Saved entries
Start of Block

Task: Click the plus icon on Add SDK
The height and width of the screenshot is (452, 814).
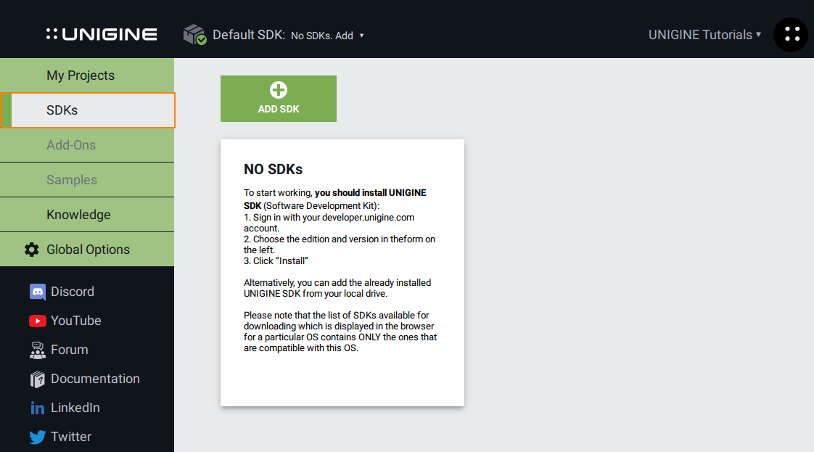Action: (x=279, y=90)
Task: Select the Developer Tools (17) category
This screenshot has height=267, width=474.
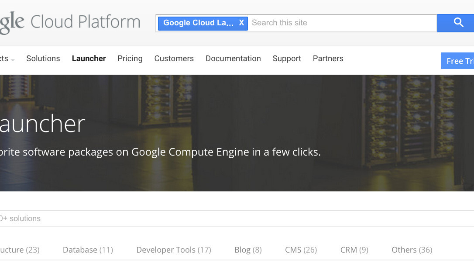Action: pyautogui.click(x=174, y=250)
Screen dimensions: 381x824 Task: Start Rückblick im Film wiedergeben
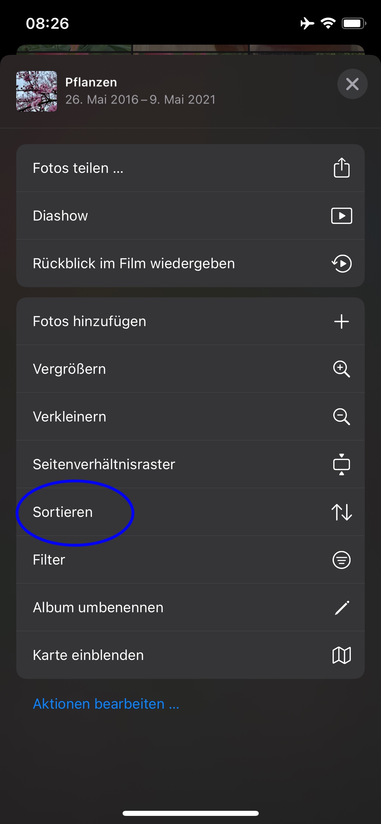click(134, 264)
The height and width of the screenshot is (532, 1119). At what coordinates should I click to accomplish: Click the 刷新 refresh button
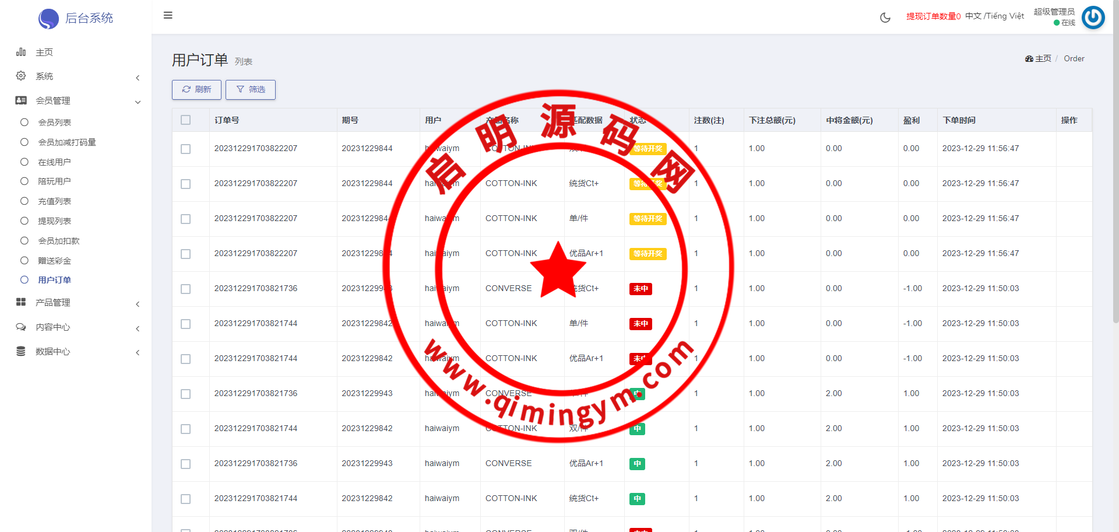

End of Block

EXERCISE INSTRUCTIONS ▸
What the records say must be written out exactly, with none of their pictures.

WRITTEN ANSWER ▸
Task: Click the plus icon on Add SDK
The height and width of the screenshot is (452, 814).
Action: (x=279, y=90)
Task: Select the Developer Tools (17) category
This screenshot has height=267, width=474.
Action: pyautogui.click(x=174, y=250)
Screen dimensions: 381x824 Task: Start Rückblick im Film wiedergeben
click(134, 264)
The height and width of the screenshot is (532, 1119). At what coordinates should I click to accomplish: Click the 刷新 refresh button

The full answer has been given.